• taraflardan birinin tas koymasi durumunda, hele de ortada bir cocuk varsa karsi karsiya kalinan muhtemel durum..
    sinir savasi haline donmesi cok muhtemel.. bir arkadasim yasiyor su aralar, evlerden irak..
    muhtemelen taraflardan biri cirkinlesiyor su durumda... bir cocuk varsa, onun velayeti uzerinen, veya ortak mal mulk uzerinden cirkin tehdit ve pazarliklar gundeme gelebiliyor... cok ciddi travmalar yani.

    bu durumda kalanlarin muhakkak psikolojik destek almasi gerekiyor bence, tam da bu yuzden
  • bahane hep çocuğa/ çocuklara dayandırılsa da, aslolan alışılagelmiş konfordan (masrafların paylaşılması, yeme/ içme/ barınma/ seks ihtiyacının karşılanıyor olması, sosyal ortam vb) vazgeçememektir.
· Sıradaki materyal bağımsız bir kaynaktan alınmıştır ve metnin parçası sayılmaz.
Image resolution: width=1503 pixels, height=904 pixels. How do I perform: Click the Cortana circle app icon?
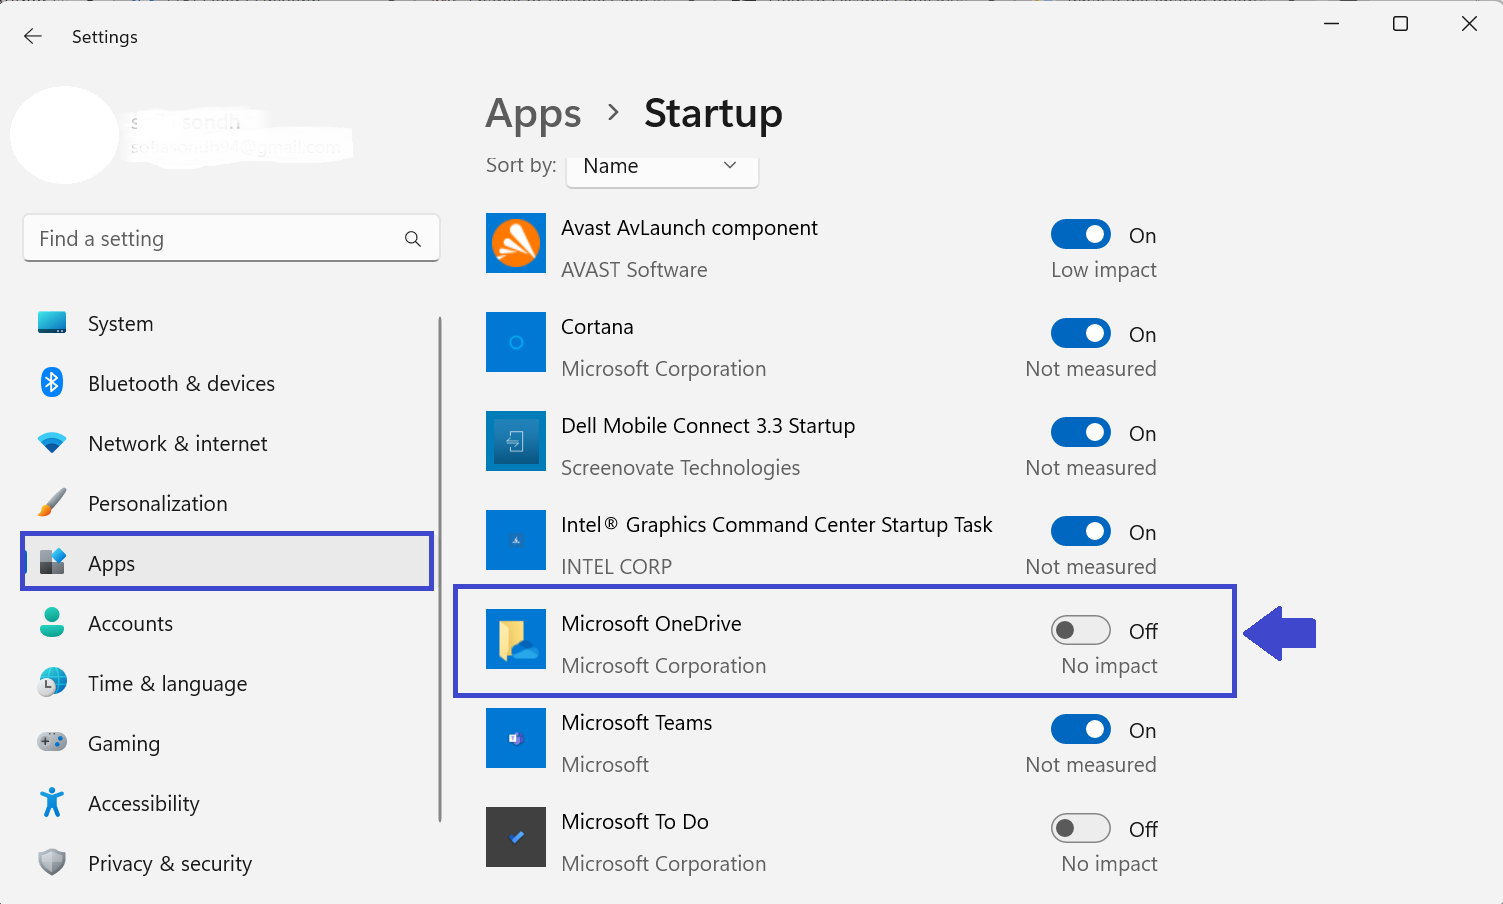click(x=516, y=342)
  • küçük bir kasabada doğanlar bilirler
    orada doğup oraya ait olmayanlar
    katlanabilmek için zorunda oldukları kalabalığa
    hep uyuşmuş gibi gezerler
    küçük bir kasabada doğanlar bilirler
    orada doğup hep gitmek isteyenler
    gitmek isteyip yıllarca gidemeyenler
    onları filmler değil
    filmlerde gördükleri uzak şehirler büyüler
    küçük bir kasabada doğanlar bilirler
    gece kendilerini odalarına kilitlerler
    içlerinde bin damla yaş biriktirirler
    bir gece
    hiç ağlayamamış olmanın birikmişliğiyle
    radyoda çalan hüzünlü bir aşk şarkısında
    başkasının aşkı bu diyerek aniden delirirler.

    2001
  • erkekse akıllıdır. boşanma durumunda (bkz: donuna kadar alırım)
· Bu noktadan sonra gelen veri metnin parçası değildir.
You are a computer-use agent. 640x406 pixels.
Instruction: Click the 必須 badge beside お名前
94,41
  • sabah sabah yine aklıma gelen olay...
    asla evlenmemesi gereken iki insan olarak, ikimizde farkındayız ki hayatlarımınızın en büyük hatasını yapmışız. ne ben onun istediği insanım ne de o benim.. mutsuzuz bu çok açık.
    ne zaman nerede son bulacak bilmiyorum..
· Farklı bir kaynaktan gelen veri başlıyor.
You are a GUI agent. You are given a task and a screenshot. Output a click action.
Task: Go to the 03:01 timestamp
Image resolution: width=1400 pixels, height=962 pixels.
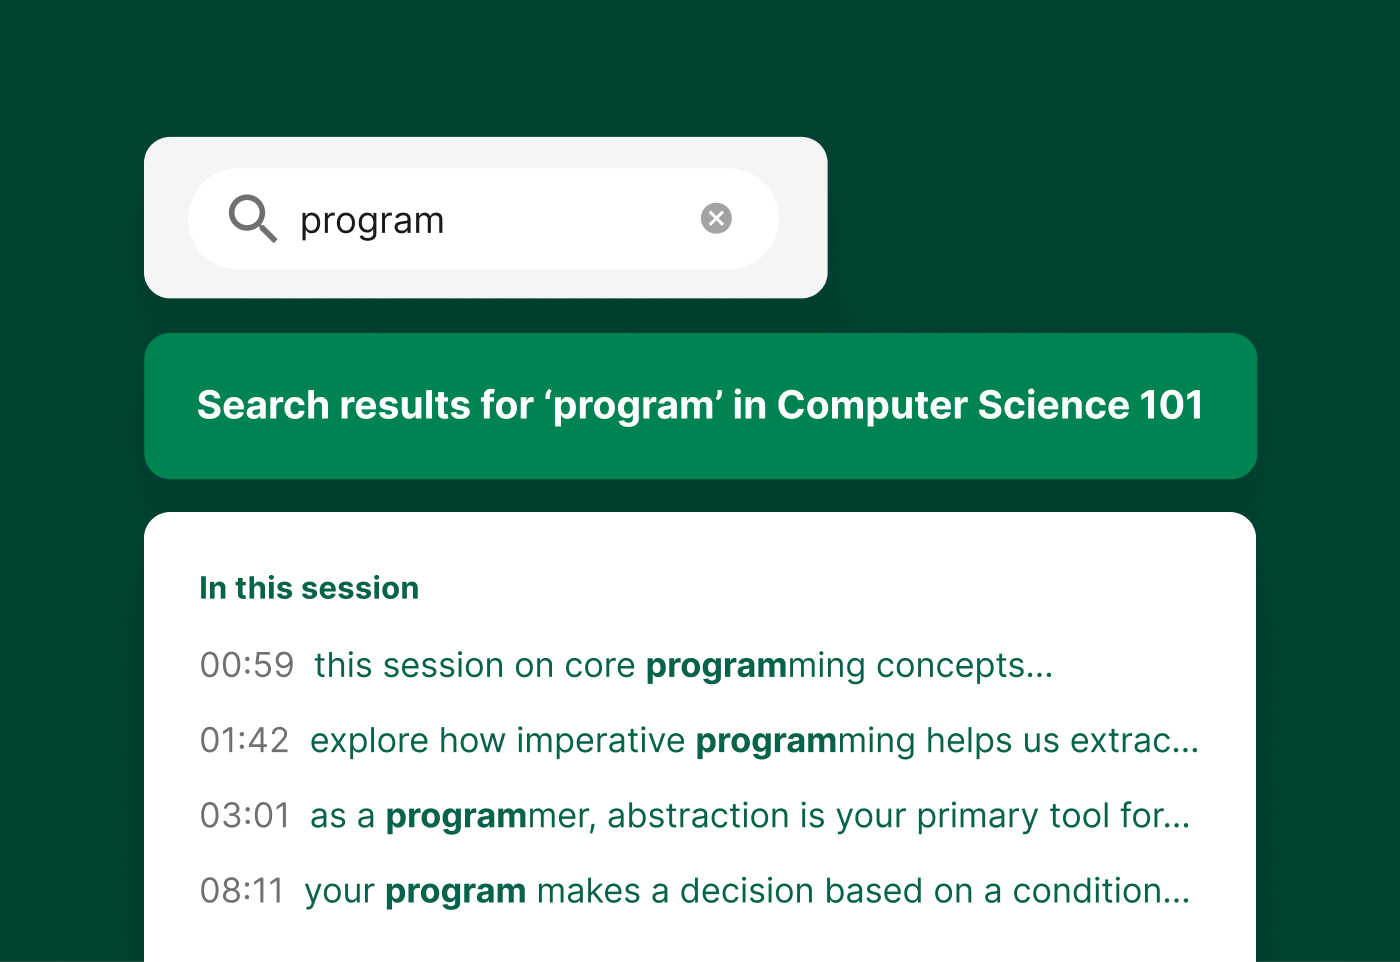pos(245,816)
    yaklaşık bir saat önce herseyden vazgeçmeyi düşündüm.
    ama gidemiyorum... kalmak istemediğin yerden gidememek te çok zor, küçük bir çocuğa sahipsen.
  • bosanmak isteyip de bosanamamak, ancak yasayanlarin anlayabilecegi cok zor bir surectir. sebep genellikle, bir tarafin bunu istememesidir. esler bosanmakta hemfikir olsa, kucuk detaylar bir sekilde halledilebilir.
    hikayeme gecersem;
    aslinda yillar once bitti hersey. ikizlerimi kucagima alip, yapayalniz oldugumu gordugum o gun. mitoz bolunme ile mi yaptim bu cocuklari diye dusundum bir ara.
    eve donmek yerine, sokaklarda yasamayi daha cazip gordum.
    bazi seyler zamanla gecer hani. bu gecmedi.
    gecen tek sey zaman oldu. evet 7 yil gecti aradan.
    her firsatta yurumedigini, olmadigimizi soyledim.
    hic ikna olmadi.
    su an iki cocugun masraflari,ortak kurulmus bir maddi yasam, ailede hastaliklar vs varken,2 cocukla bir bavulla evden cikilmiyor.
    hayat bir zindana benziyor.
    belki bir gun biri bunu okur da,yalniz degilmisim der. iste bunun icin yaziyorum.
  • zindan olarak bahsettiğiniz bir hayatın içinde çocuklarınızı yetiştirmeye çalışmak onlara çok büyük haksızlık..

    en tez zamanda oturup eşinizle tüm düşüncelerinizi konuşun ve evliliğinizi yeniden toparlamak için bir yol bulmaya çabalayın. her iki taraf da bunu isterse başarır.

    yok olmuyorsa da zor olsa da diğer çözümü düşünmek gerek.
  • kadın istemediği için bu durum gerçekleşiyordur. çok özel durumlar dışında erkekler asla aksiyon alamıyor. kadın kafaya koydu mu "boşanamamak' kelimesi ortadan kalkar.
  • düşünme fırsatı verir, egoyu törpüler, acele kararın zararlarını önler.
  • gerçekten boşanmak isteyen zaten en başta evini ayırır. "her gün kavga dövüş bosanamiyoruz" demek bahane. çünkü zaten siz evinizi ayirip ayrı bir hayata geçtikten sonra geriye sadece prosedür kalıyor.